I wish my memory was good enough to recount the conversations, but it's hard to do justice in the confines of this column to war tales told by a man who was crawling on his belly through Belleau Wood before my grandmother was born.

He's dead now, of course, but few are lucky enough to live as long.

Thinking back, I can't help but consider how many years would have been lost to him had he been cut down by German bullets in the War to End All War—which wasn't.

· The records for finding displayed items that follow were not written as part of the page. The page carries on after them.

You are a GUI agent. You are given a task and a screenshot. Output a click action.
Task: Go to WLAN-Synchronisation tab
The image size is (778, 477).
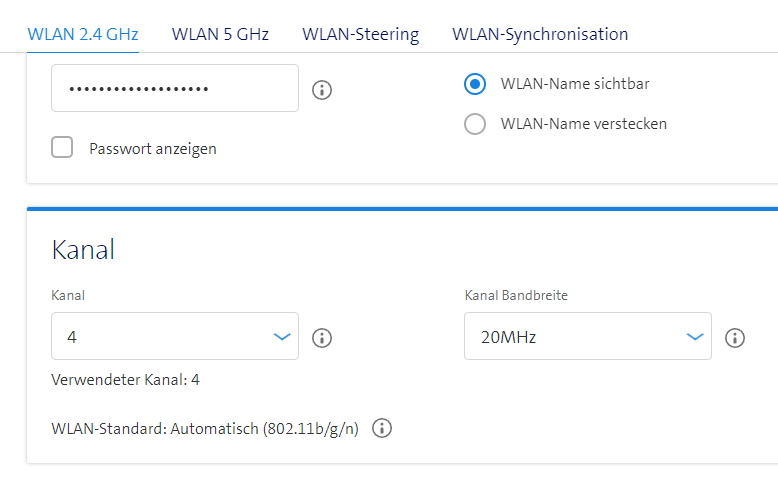(x=540, y=34)
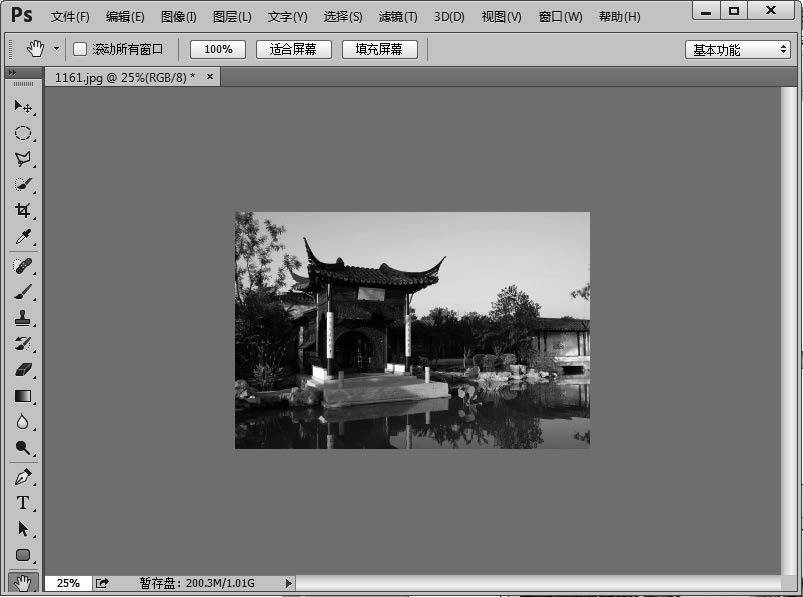Enable the 滚动所有窗口 checkbox
The width and height of the screenshot is (803, 597).
pyautogui.click(x=78, y=48)
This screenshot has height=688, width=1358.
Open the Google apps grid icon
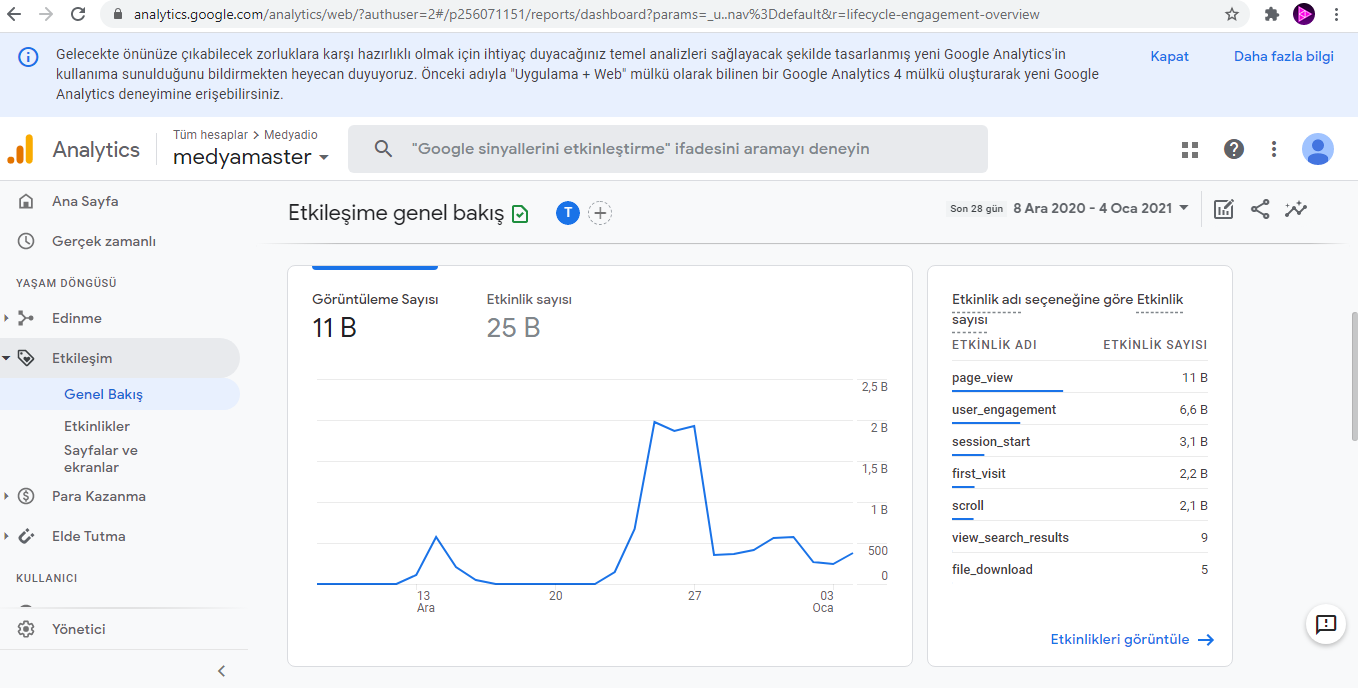pos(1190,149)
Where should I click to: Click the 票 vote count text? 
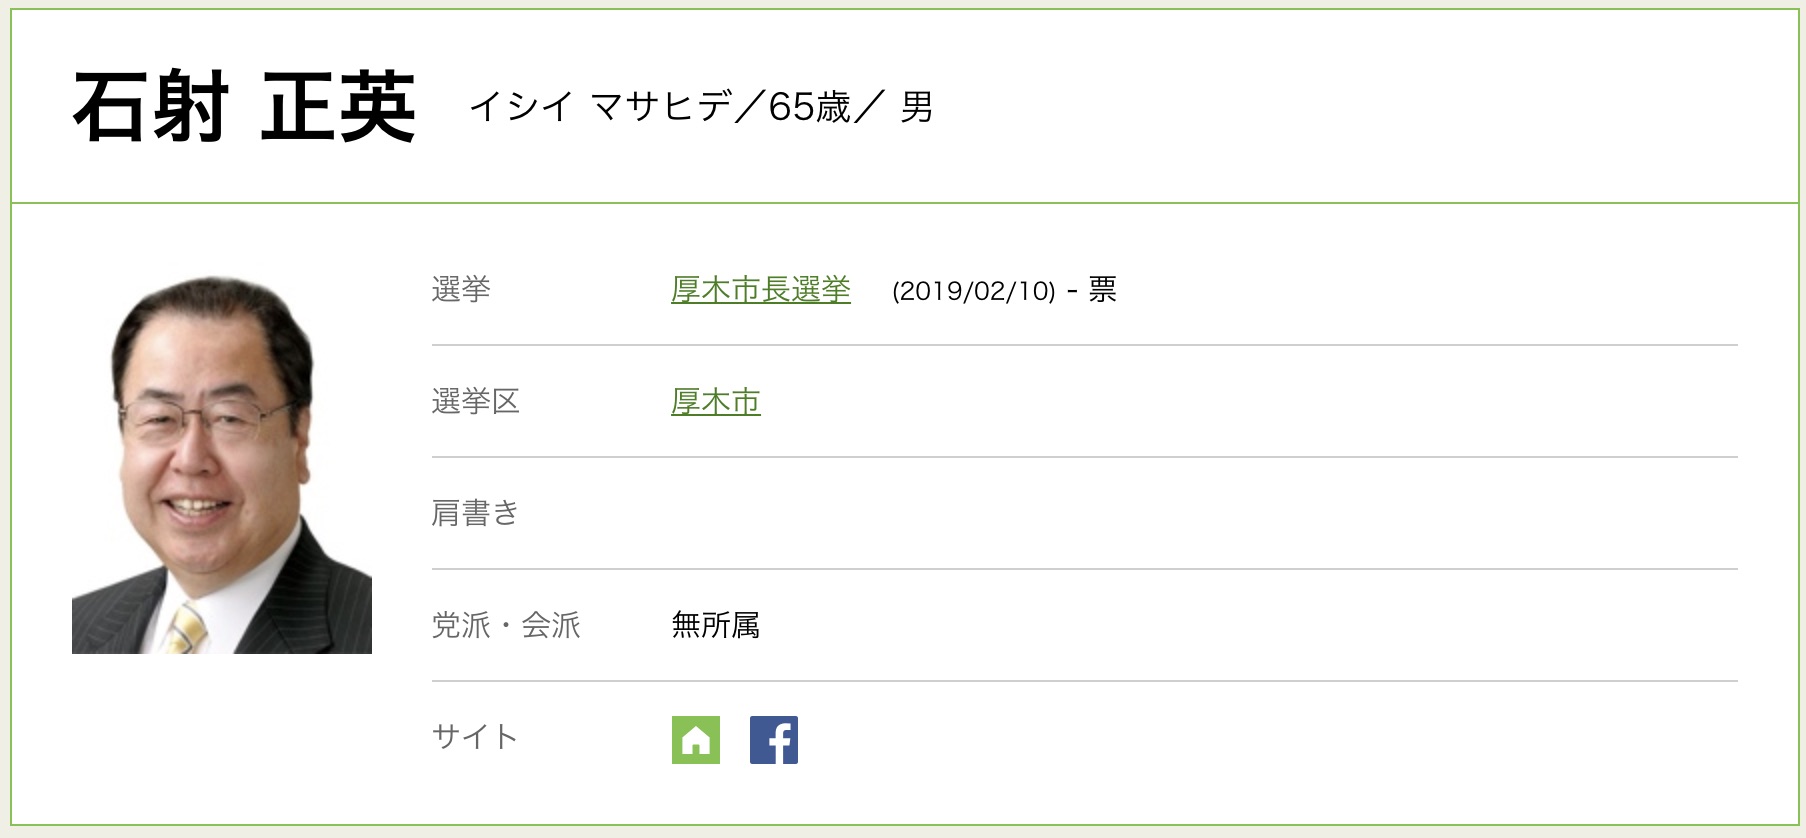coord(1102,290)
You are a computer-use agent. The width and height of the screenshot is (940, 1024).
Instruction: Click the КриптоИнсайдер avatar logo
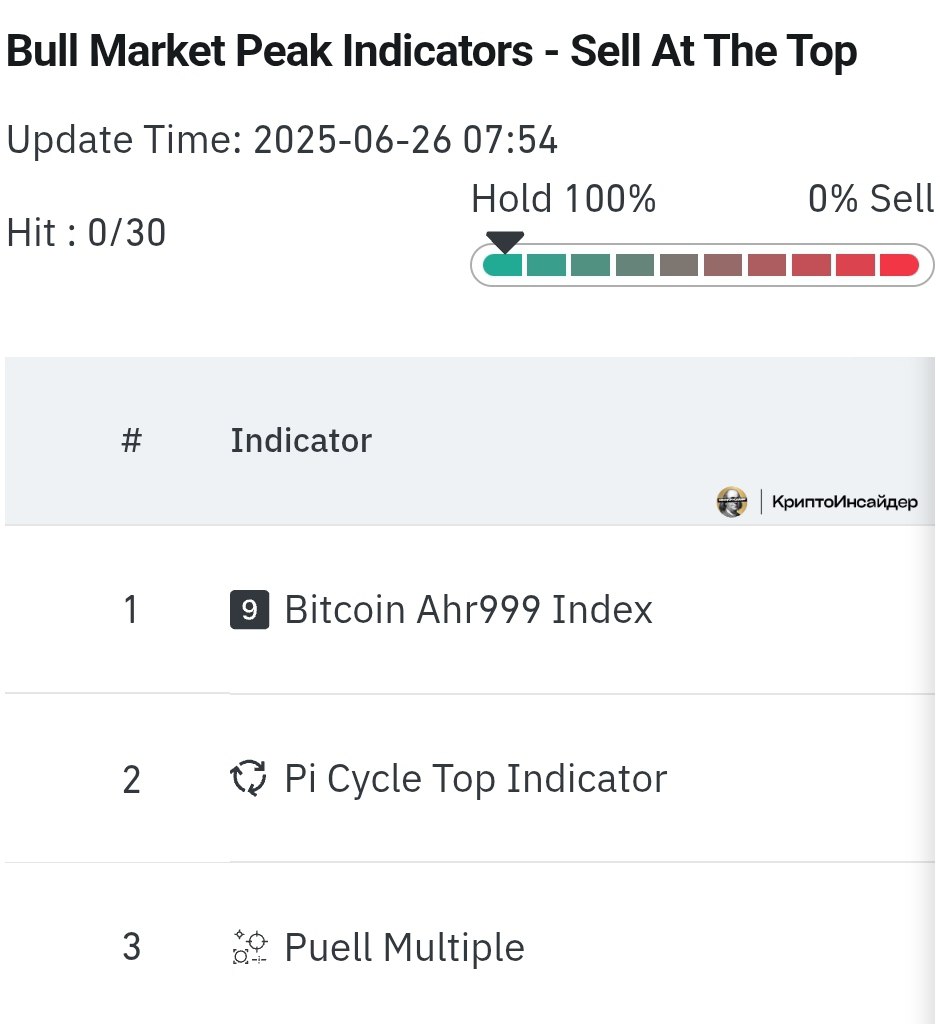click(x=732, y=502)
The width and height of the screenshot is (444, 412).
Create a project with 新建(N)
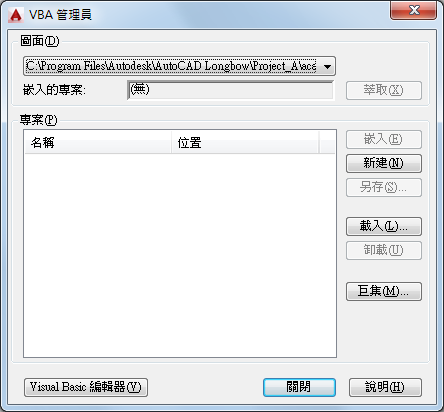(384, 163)
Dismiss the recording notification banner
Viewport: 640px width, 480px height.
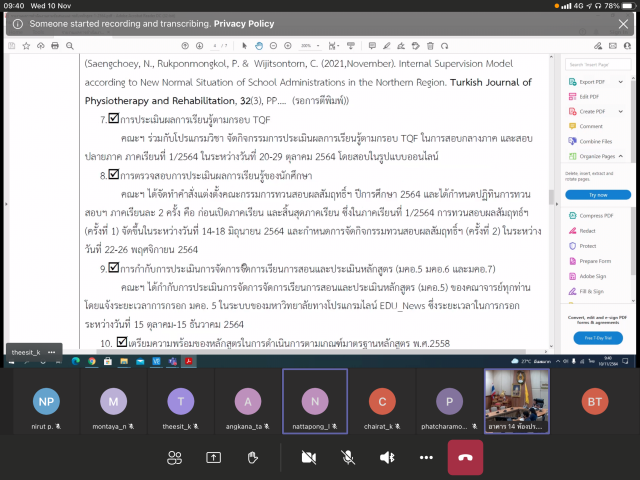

There will always be another war and it's right to take time on Memorial Day to remember the many who have fallen.

Innumerable are the years that have been taken from those who made it possible for me to write this column and for you to be able to read it still sheathed in the scabbard of freedom forged —especially— by our fallen warriors.

The greatest homage we can give is to safe-guard the liberties here at home they have sanctified with blood they have shed and continue to shed.

Whether on not we are lucky enough to live to be 100, like the vet I unexpectedly met in a VA hospital waiting room, let them never fade from our memory.